The dose of spinal bupivacaine for each patient was determined by the modified up-down method [22]. The first parturient in each group received 5 mg hyperbaric bupivacaine. The intrathecal dose of bupivacaine for the following patient was decided by the probability of successful anaesthesia of the previous dose. For example, if the probability of successful anaesthesia of the previous dose of (n) mg exceeded 95%, the next patient in this group would receive (n-1) mg of hyperbaric bupivacaine. Conversely, if the probability of successful anaesthesia was less than 95%, the next patient in this group would receive (n + 1) mg of hyperbaric bupivacaine. If the probability of the dose was 95%, the same dose of intrathecal bupivacaine was applied for the next subject. Successful anaesthesia was regarded as a bilateral T₅ or higher sensory block level obtained within 10 min after intrathecal injection with no epidural supplement during surgery. Otherwise, the case was regarded as an unsuccessful anaesthesia, and an epidural supplement of 5 mL of 2% lidocaine was given to induce spinal anaesthesia or rescue intraoperative pain, repeated at 5-min intervals if necessary.

The primary outcome of this study was successful anaesthesia or unsuccessful anaesthesia. The secondary outcomes of this study were the characteristics of spinal anaesthesia, analgesic duration of spinal anaesthesia and side-effects.

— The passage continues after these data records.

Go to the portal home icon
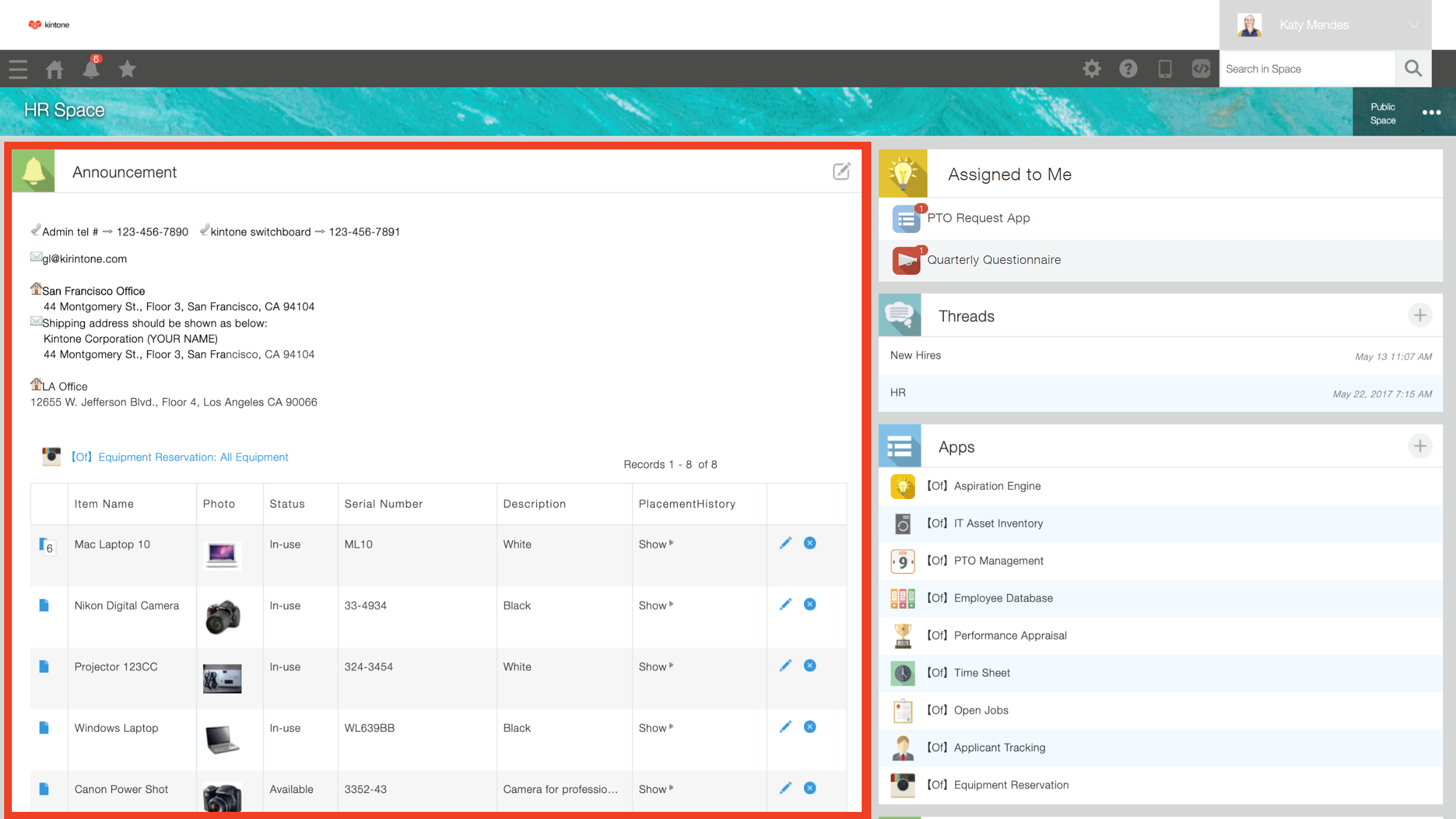 (x=54, y=69)
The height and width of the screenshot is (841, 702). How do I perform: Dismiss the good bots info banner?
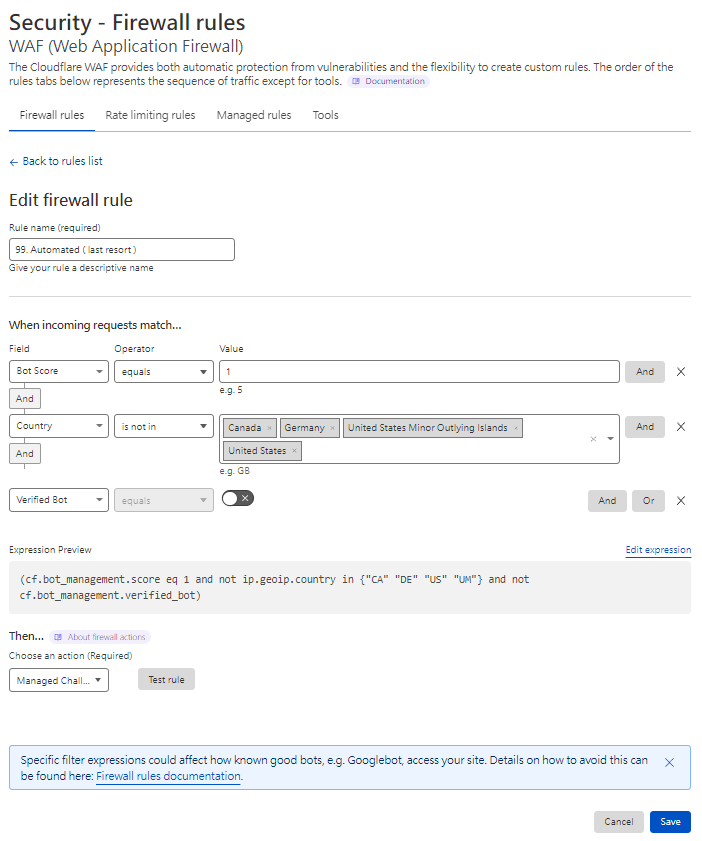tap(669, 762)
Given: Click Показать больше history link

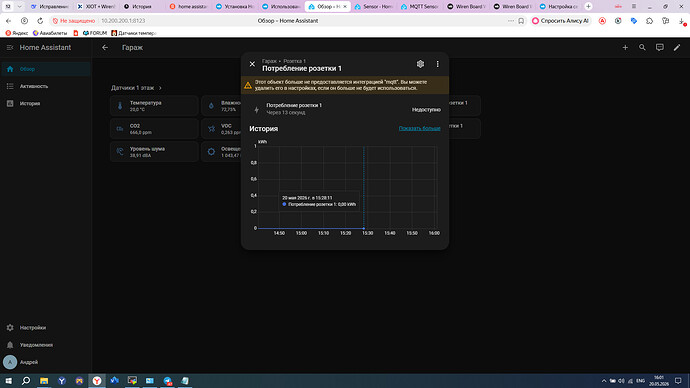Looking at the screenshot, I should click(x=419, y=128).
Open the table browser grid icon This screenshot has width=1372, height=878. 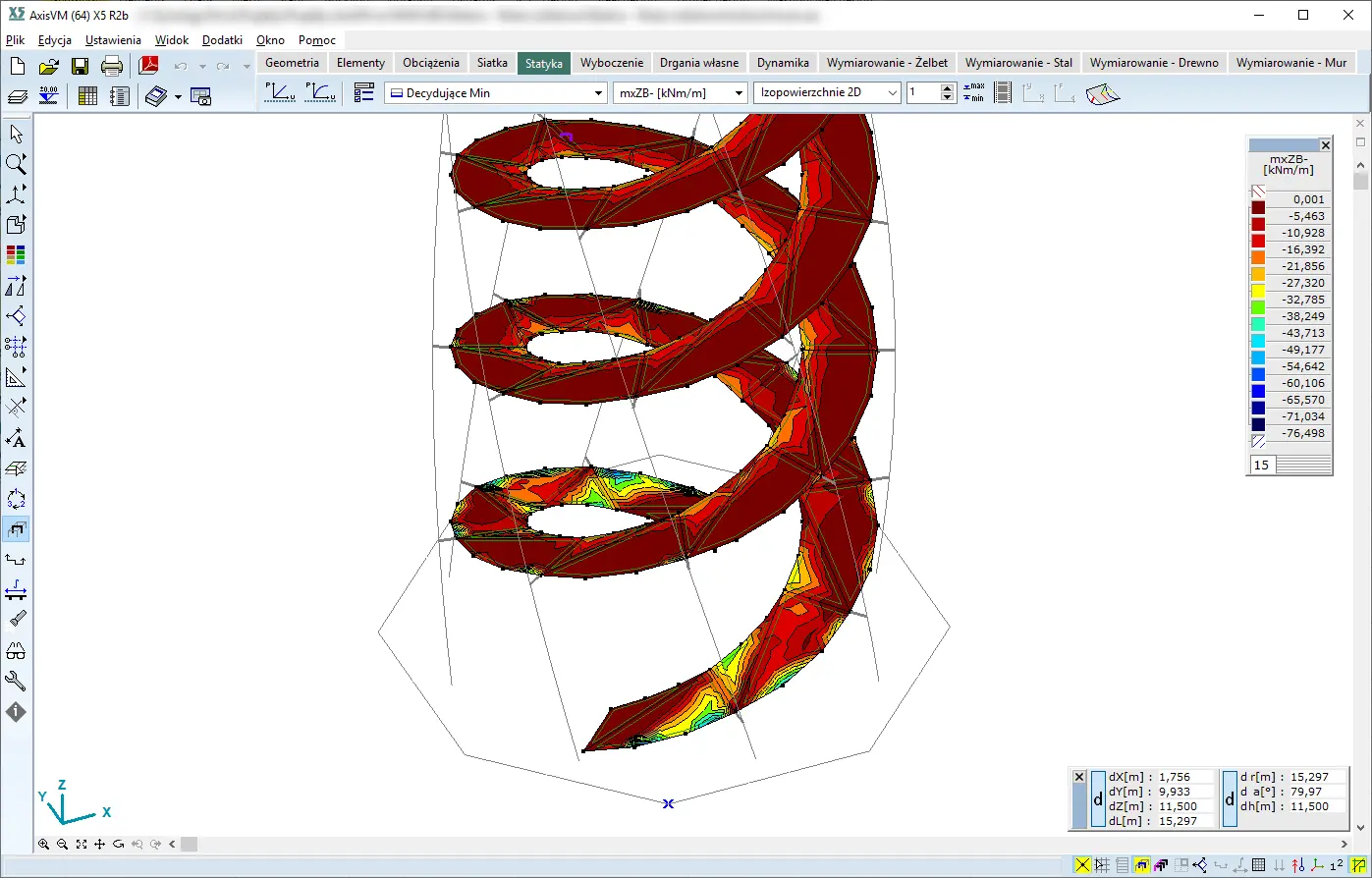(87, 96)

Consecutive monitoring of NIBP and HR was performed, and the values were recorded at 2-min intervals in the first 10 min after spinal induction and at 5-min intervals thereafter. Hypotension was defined as a systolic arterial pressure below 90 mmHg or a decrease of more than 20% of basal systolic blood pressure. Hypotension was treated with a bolus of 100 μg of intravenous phenylephrine, repeatedly if necessary. Bradycardia, defined as a heart rate less than 55 beats per min, was treated with 0.5 mg of atropine intravenously.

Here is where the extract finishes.